Prince Balek raised his blade, its edge slightly blunt but defiant. He had managed to kill 280 people single handedly and that is not taking into account the blood spilled by his aides. After surviving 3 different waves of opposition, the 4th wave was already on its way with even more numbers. This time, they were to face 400 soldiers of the scorpion empie.

They endured—first a hundred soldiers, then two, then three, and now four hundred. Prince Balek felt his blood surge with every kill, believing the enemy's persistence was born of fear, a desperate attempt to halt his advance. Fools, he thought, throwing lives away because they cannot face me head-on.

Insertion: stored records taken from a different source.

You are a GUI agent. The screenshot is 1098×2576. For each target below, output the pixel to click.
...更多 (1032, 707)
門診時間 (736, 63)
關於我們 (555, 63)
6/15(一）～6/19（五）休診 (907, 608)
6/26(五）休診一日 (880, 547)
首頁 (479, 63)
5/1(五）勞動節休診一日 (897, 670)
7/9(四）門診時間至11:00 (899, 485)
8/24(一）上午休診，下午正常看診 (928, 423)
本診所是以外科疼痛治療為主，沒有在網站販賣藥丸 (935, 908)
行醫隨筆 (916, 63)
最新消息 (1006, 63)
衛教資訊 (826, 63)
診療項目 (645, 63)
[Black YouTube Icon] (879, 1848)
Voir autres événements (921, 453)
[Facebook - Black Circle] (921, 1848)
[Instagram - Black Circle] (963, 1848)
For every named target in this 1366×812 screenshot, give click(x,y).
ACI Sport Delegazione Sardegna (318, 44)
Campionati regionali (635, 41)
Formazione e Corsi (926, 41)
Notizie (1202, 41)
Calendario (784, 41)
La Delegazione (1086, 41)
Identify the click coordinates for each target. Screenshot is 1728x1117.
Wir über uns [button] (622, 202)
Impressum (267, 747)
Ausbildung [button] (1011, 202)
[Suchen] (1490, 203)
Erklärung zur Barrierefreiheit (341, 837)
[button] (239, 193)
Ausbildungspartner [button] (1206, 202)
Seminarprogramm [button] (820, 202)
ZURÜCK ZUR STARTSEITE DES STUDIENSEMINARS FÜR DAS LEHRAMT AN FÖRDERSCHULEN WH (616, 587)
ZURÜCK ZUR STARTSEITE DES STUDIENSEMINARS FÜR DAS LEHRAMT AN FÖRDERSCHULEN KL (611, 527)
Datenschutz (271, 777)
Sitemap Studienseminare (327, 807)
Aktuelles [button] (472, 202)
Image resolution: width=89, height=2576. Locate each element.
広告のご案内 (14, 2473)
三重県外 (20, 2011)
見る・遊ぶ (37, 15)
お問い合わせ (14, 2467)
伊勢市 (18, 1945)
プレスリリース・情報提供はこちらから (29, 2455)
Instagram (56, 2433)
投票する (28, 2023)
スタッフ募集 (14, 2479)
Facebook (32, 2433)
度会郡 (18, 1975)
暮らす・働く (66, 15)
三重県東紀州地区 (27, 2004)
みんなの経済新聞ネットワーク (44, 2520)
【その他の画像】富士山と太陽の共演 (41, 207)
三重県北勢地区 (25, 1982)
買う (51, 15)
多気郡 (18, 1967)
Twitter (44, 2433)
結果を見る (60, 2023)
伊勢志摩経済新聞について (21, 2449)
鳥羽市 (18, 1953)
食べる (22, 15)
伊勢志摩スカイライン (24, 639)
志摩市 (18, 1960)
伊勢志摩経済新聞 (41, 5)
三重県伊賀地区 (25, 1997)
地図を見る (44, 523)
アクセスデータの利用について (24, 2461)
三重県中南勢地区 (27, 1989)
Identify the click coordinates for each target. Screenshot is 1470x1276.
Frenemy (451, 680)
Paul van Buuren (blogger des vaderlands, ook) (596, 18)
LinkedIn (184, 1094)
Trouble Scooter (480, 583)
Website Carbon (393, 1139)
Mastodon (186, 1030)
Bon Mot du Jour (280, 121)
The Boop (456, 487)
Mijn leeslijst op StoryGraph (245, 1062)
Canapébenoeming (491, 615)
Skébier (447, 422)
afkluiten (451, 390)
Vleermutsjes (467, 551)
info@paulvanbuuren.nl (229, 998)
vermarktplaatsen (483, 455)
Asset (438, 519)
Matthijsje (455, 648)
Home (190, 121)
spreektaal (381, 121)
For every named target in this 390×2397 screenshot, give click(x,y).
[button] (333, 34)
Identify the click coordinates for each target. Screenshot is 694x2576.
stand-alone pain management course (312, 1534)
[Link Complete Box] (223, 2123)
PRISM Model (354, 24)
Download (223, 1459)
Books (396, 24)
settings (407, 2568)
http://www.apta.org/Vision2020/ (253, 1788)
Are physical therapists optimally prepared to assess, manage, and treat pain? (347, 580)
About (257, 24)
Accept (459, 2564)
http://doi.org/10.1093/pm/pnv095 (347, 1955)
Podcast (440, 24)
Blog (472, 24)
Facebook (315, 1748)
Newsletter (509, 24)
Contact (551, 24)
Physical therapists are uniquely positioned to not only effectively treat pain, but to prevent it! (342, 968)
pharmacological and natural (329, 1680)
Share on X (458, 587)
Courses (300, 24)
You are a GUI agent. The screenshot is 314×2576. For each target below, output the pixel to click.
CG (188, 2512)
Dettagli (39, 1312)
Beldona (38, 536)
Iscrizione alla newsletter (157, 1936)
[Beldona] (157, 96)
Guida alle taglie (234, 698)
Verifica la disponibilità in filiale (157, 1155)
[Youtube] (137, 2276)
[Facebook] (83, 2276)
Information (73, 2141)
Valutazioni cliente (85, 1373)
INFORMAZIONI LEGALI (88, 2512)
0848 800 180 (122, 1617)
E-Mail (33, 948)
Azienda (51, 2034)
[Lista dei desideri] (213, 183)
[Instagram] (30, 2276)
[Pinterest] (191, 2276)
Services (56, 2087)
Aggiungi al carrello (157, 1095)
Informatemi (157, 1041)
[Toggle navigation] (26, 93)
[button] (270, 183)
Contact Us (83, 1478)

But that was the emperor's design. Emperor Cailan Gravis watched from the distance, his expression carved from stone. This was no act of desperation—it was strategy, pure and merciless. He meant to grind Balek down, drown him in a relentless tide until exhaustion claimed the prince's strength and spirit.

And Balek… Balek did not see it. He swung his blade with the confidence of a man who thought victory was near, never realizing that every wave of soldiers brought him closer to the trap Cailan had patiently set.

He was now down to 26 men behind him, but he would rather die fighting. His voice cut through the storm like thunder. "Stand with me!" he roared to the remnants at his back. "If this is our grave, then let it be a grave the gods will never forget!"

The soldiers answered with hoarse cries, their spirits fraying yet burning bright. And as the enemy tide crashed forward, the ground itself seemed to tremble beneath the weight of fate.

Prince Balek tightened his grip on the hilt until his knuckles blanched, surging forward like a storm to meet the oncoming tide of four hundred men.